REQUIRED WORK = Rewrite all of the records below, changing each "Viewport" to "Display" and leaving everything else the same.

EXERCISE DATA =
-=-=-

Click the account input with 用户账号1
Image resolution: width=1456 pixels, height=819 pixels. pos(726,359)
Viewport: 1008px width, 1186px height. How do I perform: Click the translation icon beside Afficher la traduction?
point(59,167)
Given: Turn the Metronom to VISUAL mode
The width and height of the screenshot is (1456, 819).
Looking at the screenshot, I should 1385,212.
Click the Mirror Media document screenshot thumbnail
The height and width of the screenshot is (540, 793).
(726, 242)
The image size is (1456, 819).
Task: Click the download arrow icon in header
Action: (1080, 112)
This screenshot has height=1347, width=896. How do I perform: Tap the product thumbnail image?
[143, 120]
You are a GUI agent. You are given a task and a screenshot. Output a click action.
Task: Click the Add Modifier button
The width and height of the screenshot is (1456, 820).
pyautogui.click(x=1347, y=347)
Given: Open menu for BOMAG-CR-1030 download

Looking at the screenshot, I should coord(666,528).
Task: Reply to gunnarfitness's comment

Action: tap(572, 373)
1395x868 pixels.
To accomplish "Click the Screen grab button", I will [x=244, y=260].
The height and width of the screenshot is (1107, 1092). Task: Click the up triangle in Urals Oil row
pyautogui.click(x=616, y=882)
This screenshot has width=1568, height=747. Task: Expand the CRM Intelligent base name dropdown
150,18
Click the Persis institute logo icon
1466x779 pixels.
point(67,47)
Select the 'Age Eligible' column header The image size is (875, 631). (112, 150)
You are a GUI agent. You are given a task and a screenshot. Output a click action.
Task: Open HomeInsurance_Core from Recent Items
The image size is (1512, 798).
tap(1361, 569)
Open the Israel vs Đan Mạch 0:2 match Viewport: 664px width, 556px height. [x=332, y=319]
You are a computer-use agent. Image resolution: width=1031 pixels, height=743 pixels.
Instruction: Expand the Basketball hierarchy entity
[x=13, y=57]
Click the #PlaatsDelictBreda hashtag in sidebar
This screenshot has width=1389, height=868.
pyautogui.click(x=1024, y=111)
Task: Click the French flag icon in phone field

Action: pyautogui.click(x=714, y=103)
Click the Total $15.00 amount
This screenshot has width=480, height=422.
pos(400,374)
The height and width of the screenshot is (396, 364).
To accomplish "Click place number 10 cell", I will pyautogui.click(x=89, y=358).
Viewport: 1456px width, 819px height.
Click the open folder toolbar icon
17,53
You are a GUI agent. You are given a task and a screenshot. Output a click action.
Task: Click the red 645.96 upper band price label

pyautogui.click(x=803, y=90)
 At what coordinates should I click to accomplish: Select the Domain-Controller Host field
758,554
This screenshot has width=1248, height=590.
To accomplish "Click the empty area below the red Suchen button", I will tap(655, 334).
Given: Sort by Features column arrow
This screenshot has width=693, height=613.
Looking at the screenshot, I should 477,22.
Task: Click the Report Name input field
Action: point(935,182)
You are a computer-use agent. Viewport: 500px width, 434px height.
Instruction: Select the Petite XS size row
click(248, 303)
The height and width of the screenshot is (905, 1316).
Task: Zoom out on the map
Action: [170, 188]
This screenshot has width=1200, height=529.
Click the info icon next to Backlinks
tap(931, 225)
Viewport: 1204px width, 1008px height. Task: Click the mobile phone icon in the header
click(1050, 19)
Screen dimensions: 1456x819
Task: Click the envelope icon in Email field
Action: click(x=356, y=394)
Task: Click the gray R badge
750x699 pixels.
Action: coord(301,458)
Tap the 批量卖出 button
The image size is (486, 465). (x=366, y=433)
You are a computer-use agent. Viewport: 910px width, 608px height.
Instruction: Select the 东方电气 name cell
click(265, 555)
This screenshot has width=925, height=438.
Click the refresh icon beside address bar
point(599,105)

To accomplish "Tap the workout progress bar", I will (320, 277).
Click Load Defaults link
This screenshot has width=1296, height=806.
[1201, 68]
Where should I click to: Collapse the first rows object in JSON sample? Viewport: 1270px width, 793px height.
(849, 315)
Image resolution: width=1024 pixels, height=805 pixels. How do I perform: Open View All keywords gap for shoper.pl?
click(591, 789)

-=-=-

ANSWER FOR THIS EXERCISE =
Click the account input with 用户账号1
Image resolution: width=1456 pixels, height=819 pixels. pos(726,359)
Display: 1008px width, 1186px height. How do I perform: Click the translation icon beside Afficher la traduction?
point(59,167)
Given: Turn the Metronom to VISUAL mode
The width and height of the screenshot is (1456, 819).
Looking at the screenshot, I should 1385,212.
Click the Mirror Media document screenshot thumbnail
The height and width of the screenshot is (540, 793).
(726, 242)
The image size is (1456, 819).
Task: Click the download arrow icon in header
Action: (1080, 112)
This screenshot has height=1347, width=896. How do I perform: Tap the product thumbnail image?
[143, 120]
You are a GUI agent. You are given a task and a screenshot. Output a click action.
Task: Click the Add Modifier button
The width and height of the screenshot is (1456, 820).
pyautogui.click(x=1347, y=347)
Given: Open menu for BOMAG-CR-1030 download

Looking at the screenshot, I should coord(666,528).
Task: Reply to gunnarfitness's comment

Action: tap(572, 373)
1395x868 pixels.
To accomplish "Click the Screen grab button", I will [x=244, y=260].
The height and width of the screenshot is (1107, 1092). Task: Click the up triangle in Urals Oil row
pyautogui.click(x=616, y=882)
This screenshot has width=1568, height=747. Task: Expand the CRM Intelligent base name dropdown
150,18
Click the Persis institute logo icon
1466x779 pixels.
point(67,47)
Select the 'Age Eligible' column header The image size is (875, 631). (112, 150)
You are a GUI agent. You are given a task and a screenshot. Output a click action.
Task: Open HomeInsurance_Core from Recent Items
The image size is (1512, 798).
tap(1361, 569)
Open the Israel vs Đan Mạch 0:2 match Display: 664px width, 556px height. [x=332, y=319]
You are a computer-use agent. Image resolution: width=1031 pixels, height=743 pixels.
Instruction: Expand the Basketball hierarchy entity
[x=13, y=57]
Click the #PlaatsDelictBreda hashtag in sidebar
This screenshot has width=1389, height=868.
pyautogui.click(x=1024, y=111)
Task: Click the French flag icon in phone field

Action: pyautogui.click(x=714, y=103)
Click the Total $15.00 amount
This screenshot has width=480, height=422.
pos(400,374)
The height and width of the screenshot is (396, 364).
To accomplish "Click place number 10 cell", I will pyautogui.click(x=89, y=358).
Display: 1456px width, 819px height.
Click the open folder toolbar icon
17,53
You are a GUI agent. You are given a task and a screenshot. Output a click action.
Task: Click the red 645.96 upper band price label

pyautogui.click(x=803, y=90)
 At what coordinates should I click to accomplish: Select the Domain-Controller Host field
758,554
This screenshot has width=1248, height=590.
To accomplish "Click the empty area below the red Suchen button", I will tap(655, 334).
Given: Sort by Features column arrow
This screenshot has width=693, height=613.
Looking at the screenshot, I should 477,22.
Task: Click the Report Name input field
Action: point(935,182)
You are a computer-use agent. Display: 500px width, 434px height.
Instruction: Select the Petite XS size row
click(248, 303)
The height and width of the screenshot is (905, 1316).
Task: Zoom out on the map
Action: [170, 188]
This screenshot has width=1200, height=529.
Click the info icon next to Backlinks
tap(931, 225)
Display: 1204px width, 1008px height. Task: Click the mobile phone icon in the header
click(1050, 19)
Screen dimensions: 1456x819
Task: Click the envelope icon in Email field
Action: click(x=356, y=394)
Task: Click the gray R badge
750x699 pixels.
Action: coord(301,458)
Tap the 批量卖出 button
The image size is (486, 465). (x=366, y=433)
You are a computer-use agent. Display: 910px width, 608px height.
Instruction: Select the 东方电气 name cell
click(265, 555)
This screenshot has width=925, height=438.
Click the refresh icon beside address bar
point(599,105)

To accomplish "Tap the workout progress bar", I will (320, 277).
Click Load Defaults link
This screenshot has width=1296, height=806.
[1201, 68]
Where should I click to: Collapse the first rows object in JSON sample? Display: 1270px width, 793px height.
(849, 315)
Image resolution: width=1024 pixels, height=805 pixels. How do I perform: Open View All keywords gap for shoper.pl?
click(591, 789)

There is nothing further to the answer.